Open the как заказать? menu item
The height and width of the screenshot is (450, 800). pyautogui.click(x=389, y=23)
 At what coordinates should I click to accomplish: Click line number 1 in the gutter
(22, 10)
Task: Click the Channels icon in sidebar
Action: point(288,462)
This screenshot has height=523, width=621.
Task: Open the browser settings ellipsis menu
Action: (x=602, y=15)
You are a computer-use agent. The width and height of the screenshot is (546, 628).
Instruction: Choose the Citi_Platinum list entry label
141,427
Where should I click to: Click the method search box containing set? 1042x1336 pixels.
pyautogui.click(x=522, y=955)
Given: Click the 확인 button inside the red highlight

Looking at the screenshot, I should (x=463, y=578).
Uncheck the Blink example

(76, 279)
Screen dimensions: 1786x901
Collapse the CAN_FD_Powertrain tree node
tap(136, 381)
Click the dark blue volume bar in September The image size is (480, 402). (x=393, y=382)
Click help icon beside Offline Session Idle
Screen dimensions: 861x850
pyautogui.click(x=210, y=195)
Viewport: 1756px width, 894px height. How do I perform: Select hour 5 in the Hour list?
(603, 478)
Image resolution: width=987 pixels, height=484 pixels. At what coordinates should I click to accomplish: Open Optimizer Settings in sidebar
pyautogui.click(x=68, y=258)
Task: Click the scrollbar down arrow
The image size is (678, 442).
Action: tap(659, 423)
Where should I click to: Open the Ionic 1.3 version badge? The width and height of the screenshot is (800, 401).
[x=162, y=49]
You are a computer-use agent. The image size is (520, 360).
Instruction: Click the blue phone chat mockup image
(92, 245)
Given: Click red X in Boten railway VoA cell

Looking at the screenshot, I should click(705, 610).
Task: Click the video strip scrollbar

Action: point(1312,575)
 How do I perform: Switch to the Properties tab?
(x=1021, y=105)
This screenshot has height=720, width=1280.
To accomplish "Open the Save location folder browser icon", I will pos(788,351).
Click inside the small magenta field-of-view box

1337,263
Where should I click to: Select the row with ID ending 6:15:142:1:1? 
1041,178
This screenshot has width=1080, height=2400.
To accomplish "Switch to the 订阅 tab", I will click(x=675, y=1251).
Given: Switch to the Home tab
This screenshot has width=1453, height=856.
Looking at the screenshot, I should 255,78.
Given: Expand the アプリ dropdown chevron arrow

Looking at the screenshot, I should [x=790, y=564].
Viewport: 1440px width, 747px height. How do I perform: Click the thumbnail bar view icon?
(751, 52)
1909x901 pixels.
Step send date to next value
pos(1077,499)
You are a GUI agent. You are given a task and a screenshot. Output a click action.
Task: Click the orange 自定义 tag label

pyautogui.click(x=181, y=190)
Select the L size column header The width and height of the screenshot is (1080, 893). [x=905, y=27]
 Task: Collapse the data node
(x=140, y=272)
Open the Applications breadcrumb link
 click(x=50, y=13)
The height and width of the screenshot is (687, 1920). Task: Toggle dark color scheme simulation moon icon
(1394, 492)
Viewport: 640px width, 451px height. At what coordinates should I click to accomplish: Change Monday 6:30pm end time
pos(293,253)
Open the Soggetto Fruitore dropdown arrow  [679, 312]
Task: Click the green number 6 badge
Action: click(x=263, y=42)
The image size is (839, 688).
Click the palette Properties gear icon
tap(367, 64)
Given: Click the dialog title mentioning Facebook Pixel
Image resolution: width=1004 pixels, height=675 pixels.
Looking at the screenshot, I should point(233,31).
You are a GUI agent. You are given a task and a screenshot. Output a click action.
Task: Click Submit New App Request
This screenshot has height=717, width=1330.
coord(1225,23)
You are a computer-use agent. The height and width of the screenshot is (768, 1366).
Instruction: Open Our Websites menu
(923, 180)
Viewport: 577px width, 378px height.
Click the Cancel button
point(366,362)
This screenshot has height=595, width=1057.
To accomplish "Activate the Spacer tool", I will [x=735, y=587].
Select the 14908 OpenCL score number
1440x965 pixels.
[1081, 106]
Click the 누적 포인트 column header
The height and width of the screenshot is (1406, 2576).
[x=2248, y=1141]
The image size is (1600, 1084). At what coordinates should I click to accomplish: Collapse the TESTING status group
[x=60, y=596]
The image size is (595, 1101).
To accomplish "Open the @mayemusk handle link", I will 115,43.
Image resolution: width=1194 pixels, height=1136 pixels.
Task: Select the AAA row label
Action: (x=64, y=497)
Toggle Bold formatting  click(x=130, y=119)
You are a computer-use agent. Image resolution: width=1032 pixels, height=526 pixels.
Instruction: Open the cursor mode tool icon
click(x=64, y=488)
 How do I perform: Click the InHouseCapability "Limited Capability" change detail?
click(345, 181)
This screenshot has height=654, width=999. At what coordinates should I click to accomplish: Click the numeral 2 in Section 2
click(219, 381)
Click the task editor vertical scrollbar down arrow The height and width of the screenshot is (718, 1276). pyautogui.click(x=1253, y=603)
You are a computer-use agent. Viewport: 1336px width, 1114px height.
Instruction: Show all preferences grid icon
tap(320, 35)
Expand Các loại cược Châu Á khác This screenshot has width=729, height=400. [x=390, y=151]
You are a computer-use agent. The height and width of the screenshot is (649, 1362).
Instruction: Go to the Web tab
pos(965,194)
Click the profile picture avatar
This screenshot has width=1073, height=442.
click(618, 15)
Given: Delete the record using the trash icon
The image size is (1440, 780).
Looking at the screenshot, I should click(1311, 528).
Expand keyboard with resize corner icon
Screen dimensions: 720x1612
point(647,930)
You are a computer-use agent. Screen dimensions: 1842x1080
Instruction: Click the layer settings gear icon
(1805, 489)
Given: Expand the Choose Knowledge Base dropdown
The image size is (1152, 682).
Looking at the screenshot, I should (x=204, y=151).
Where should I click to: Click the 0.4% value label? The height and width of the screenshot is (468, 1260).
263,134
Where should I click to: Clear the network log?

# # # # #

- Exercise details:
Copy, from the material, each line that holds the string "column".

- Result for this task:
Select the L size column header The width and height of the screenshot is (1080, 893). [x=905, y=27]
Click the 누적 포인트 column header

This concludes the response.